There are a number of limitations to our study. We were restricted in our measures of renal function to eGFR. Cystatin-C may be a better predictor of outcomes, including in elderly patients [10,18]. We have no measure of albuminuria. The population that we studied was selected for a clinical trial with specific inclusion and exclusion criteria, and may not be fully representative of older people with vascular disease or vascular risk factors. There is the possibility that, despite careful adjustment, associations or the lack thereof between eGFR and baseline factors could be biased. Strengths of our study include assiduous follow-up and rigorous methods of classification of deaths and nonfatal clinical events. This high-risk population gave a large number of deaths and nonfatal vascular events, and therefore gives good statistical power to detect associations for a wide range of levels of eGFR.

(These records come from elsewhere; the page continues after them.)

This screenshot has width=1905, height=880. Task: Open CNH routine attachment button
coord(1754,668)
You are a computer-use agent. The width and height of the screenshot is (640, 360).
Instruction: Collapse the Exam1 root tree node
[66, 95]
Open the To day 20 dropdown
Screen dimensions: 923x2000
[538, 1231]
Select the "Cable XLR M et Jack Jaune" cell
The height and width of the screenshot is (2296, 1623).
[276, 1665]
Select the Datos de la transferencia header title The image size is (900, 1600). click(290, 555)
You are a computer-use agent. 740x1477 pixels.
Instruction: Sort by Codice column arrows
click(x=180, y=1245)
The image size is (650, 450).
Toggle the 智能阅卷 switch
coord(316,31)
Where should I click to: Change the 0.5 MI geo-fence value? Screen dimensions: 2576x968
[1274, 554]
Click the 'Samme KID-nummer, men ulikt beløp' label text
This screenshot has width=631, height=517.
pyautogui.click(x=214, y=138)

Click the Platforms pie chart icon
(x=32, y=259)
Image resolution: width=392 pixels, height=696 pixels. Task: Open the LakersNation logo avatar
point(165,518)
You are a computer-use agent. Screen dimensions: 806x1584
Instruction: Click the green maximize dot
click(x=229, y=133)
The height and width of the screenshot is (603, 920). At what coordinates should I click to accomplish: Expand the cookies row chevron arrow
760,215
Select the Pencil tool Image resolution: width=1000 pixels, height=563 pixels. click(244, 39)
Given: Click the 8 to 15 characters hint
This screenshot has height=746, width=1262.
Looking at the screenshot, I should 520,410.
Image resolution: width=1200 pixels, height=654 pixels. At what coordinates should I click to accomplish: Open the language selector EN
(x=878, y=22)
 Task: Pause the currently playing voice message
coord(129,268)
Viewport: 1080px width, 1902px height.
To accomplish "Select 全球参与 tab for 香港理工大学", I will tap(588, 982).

In conclusion, we have established that impaired GFR, in an elderly population over the age of 70 y, is independently associated with significant levels of increased risk of all cause mortality and of fatal and nonfatal coronary and heart failure events. Our analyses of the benefits of statin treatment in relation to baseline renal function suggest that there is no reason to exclude elderly patients with impaired renal function from treatment with a statin.
Author Contributions
IF, DJS, CJP, IP, BMB, JWJ, AJMdC, RGJW, and JS designed the study. IF, VB, NS, BMB, JWJ, RGJW, and JS analyzed the data. BMB, JWJ, RGJW, and JS enrolled patients. IF, VB, DJS, NS, CJP, IP, BMB, JWJ, AJMdC, RGJW, and JS contributed to writing the paper.